ACTIVITY:
Beginning with the line containing "You are a computer-use agent. 1027x518", transcribe every line exactly down to the last one in the records below, and drop the pictures.

PROVIDED DATA:
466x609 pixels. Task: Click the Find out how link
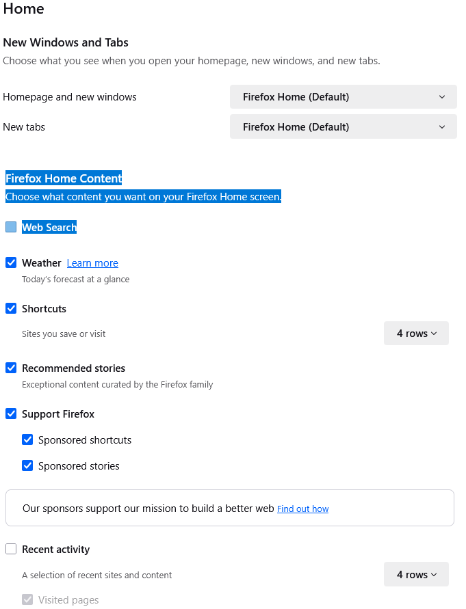pyautogui.click(x=302, y=509)
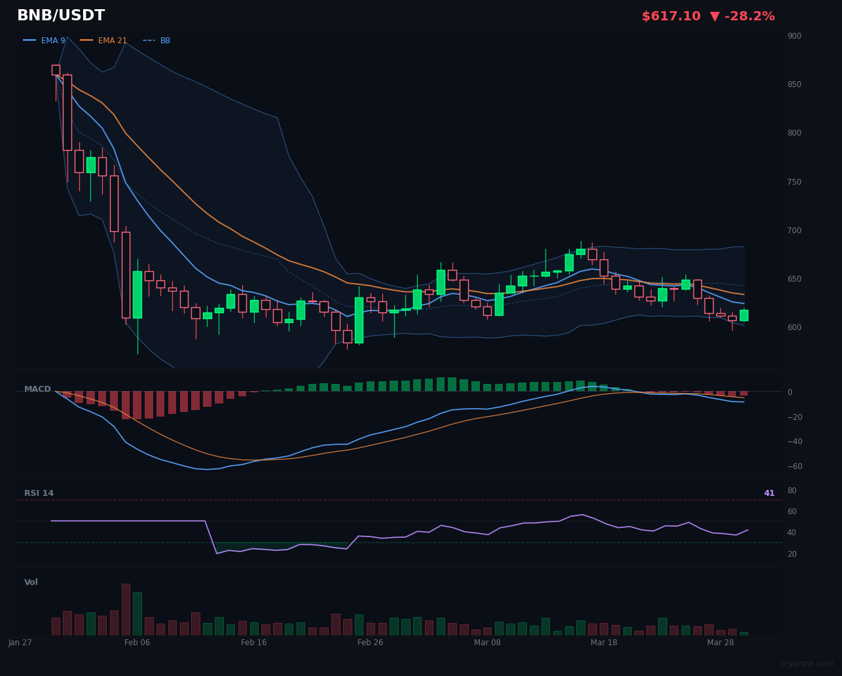The width and height of the screenshot is (842, 676).
Task: Click the 650 level on the price scale
Action: coord(794,278)

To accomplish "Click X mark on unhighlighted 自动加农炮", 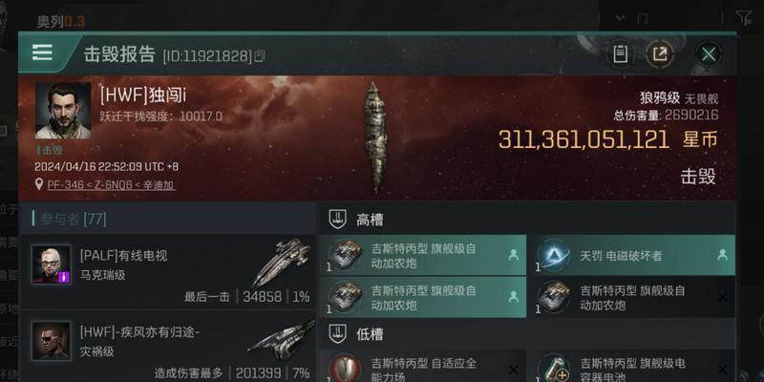I will [x=723, y=297].
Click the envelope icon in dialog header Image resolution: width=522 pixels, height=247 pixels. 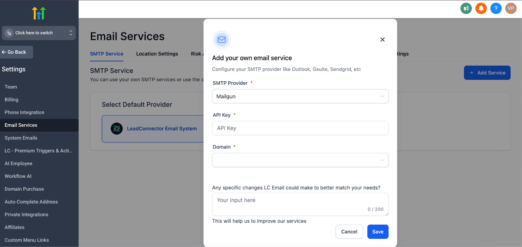(222, 40)
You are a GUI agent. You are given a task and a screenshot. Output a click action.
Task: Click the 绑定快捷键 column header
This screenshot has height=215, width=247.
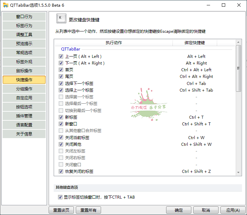click(195, 43)

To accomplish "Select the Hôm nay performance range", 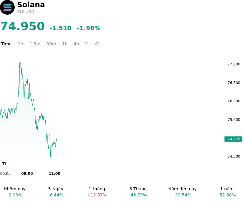I will pos(15,192).
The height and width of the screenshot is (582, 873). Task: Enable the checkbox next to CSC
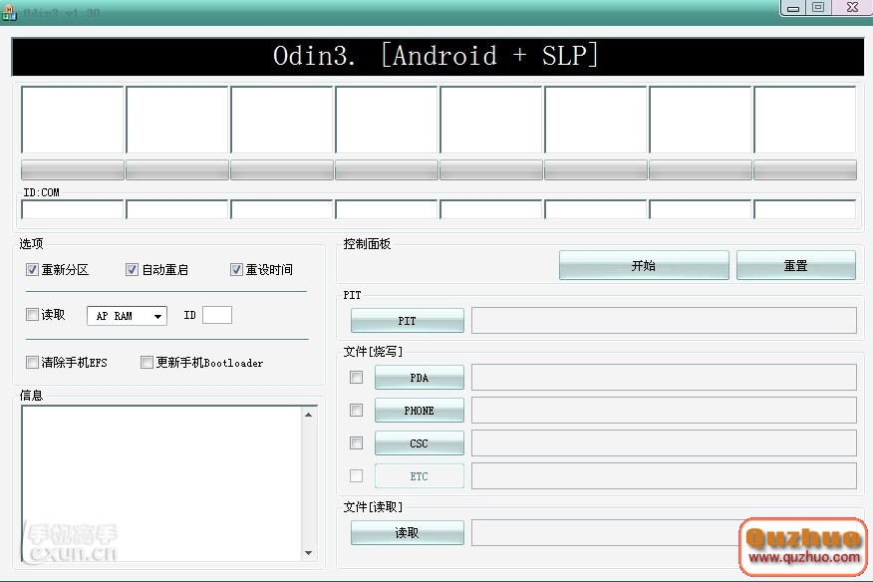357,443
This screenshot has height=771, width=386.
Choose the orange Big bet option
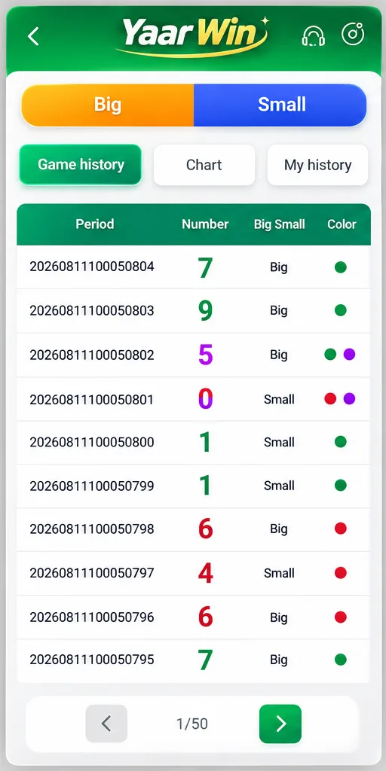click(107, 105)
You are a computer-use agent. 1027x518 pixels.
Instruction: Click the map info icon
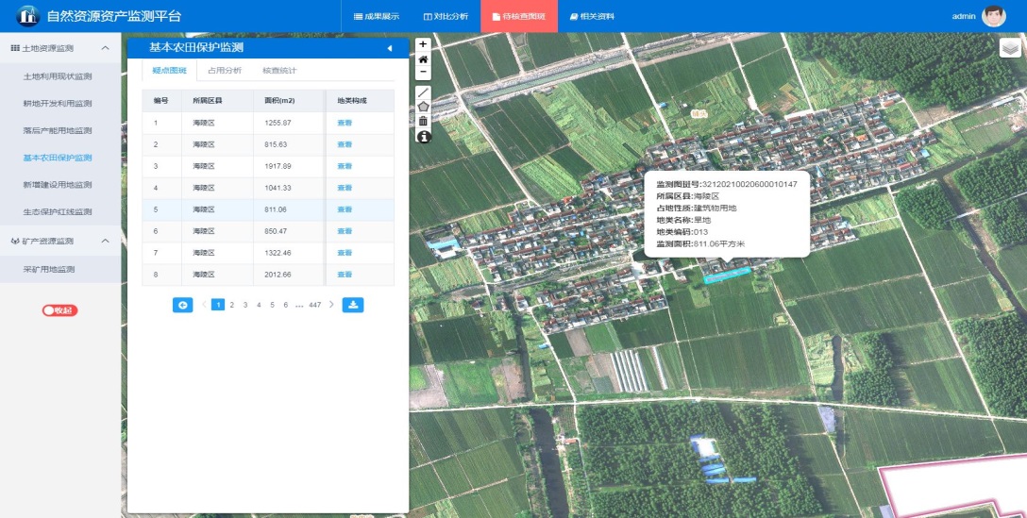tap(423, 136)
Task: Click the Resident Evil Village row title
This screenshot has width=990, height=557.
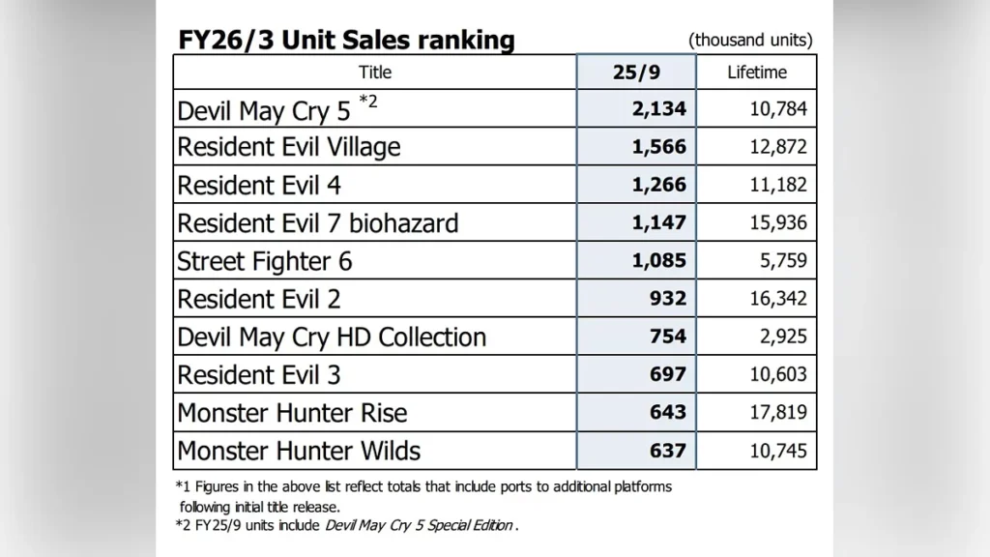Action: [x=288, y=147]
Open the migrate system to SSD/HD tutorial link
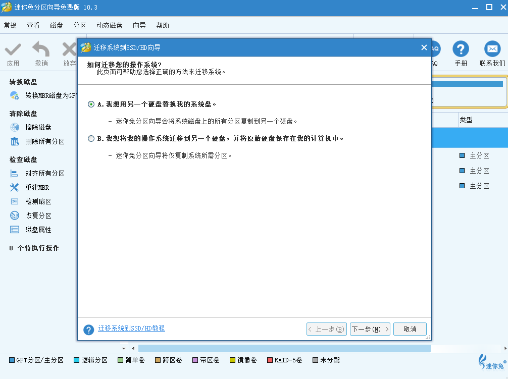This screenshot has width=508, height=379. [x=131, y=328]
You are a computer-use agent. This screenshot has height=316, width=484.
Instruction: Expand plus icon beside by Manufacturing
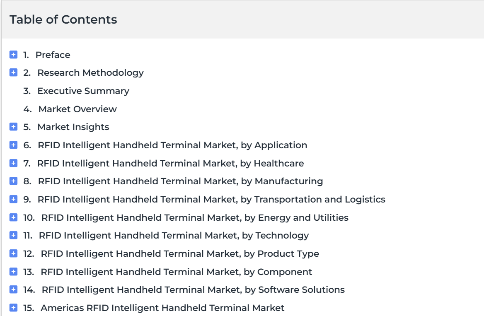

SOLUTION TO THIS TASK:
You are a computer-use agent. 1027x518 pixels.
Instruction: Click the map info icon
tap(423, 136)
Task: Click the Resident Evil Village row title
This screenshot has width=990, height=557.
Action: [x=288, y=147]
Open the migrate system to SSD/HD tutorial link
This screenshot has width=508, height=379. [x=131, y=328]
You are a computer-use agent. This screenshot has height=316, width=484.
Instruction: Expand plus icon beside by Manufacturing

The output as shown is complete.